The input:
----------
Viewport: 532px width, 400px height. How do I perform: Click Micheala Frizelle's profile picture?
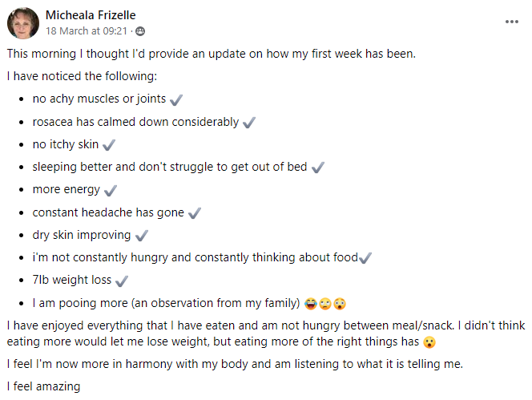click(x=23, y=23)
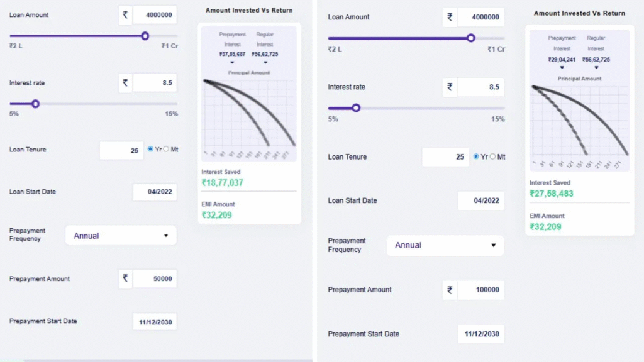Select the Mt tenure radio button in the left calculator
The width and height of the screenshot is (644, 362).
166,150

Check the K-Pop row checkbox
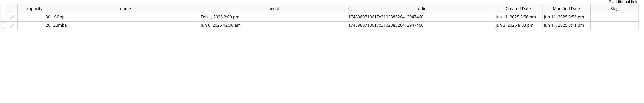coord(3,17)
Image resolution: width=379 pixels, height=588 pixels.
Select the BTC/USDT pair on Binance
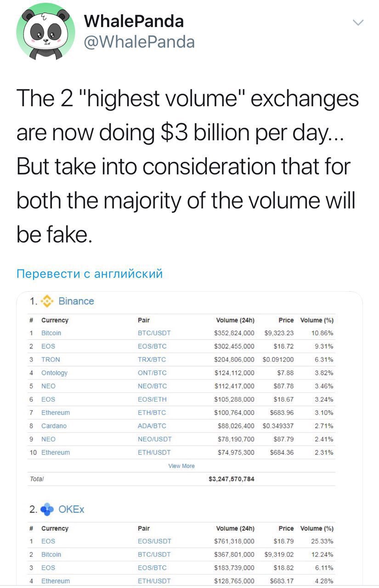coord(154,333)
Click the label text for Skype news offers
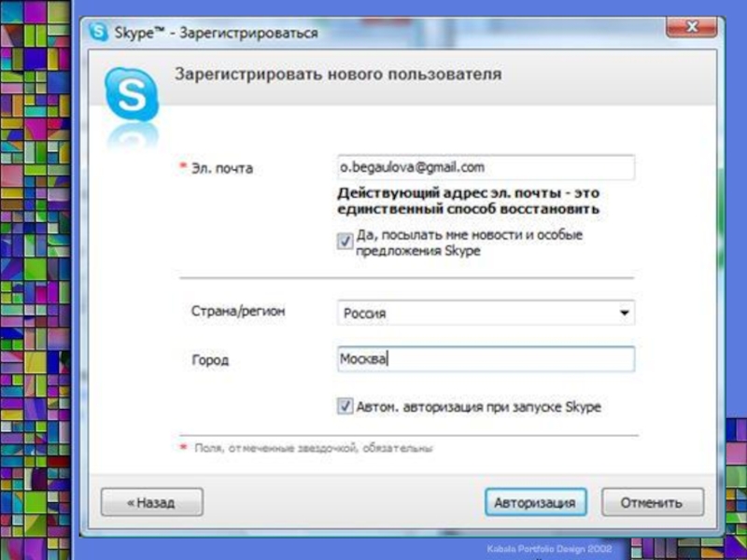Screen dimensions: 747x560 pos(470,243)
----------
About this exercise:
Skip every picture and transcribe the data above exactly.

Worked solution:
Viewport: 532px width, 400px height. How do I perform: Click Micheala Frizelle's profile picture?
click(x=23, y=23)
Select the Mt tenure radio button in the left calculator
The width and height of the screenshot is (644, 362).
166,150

Check the K-Pop row checkbox
coord(3,17)
Image resolution: width=379 pixels, height=588 pixels.
Select the BTC/USDT pair on Binance
coord(154,333)
Click the label text for Skype news offers
Screen dimensions: 747x560 pos(470,243)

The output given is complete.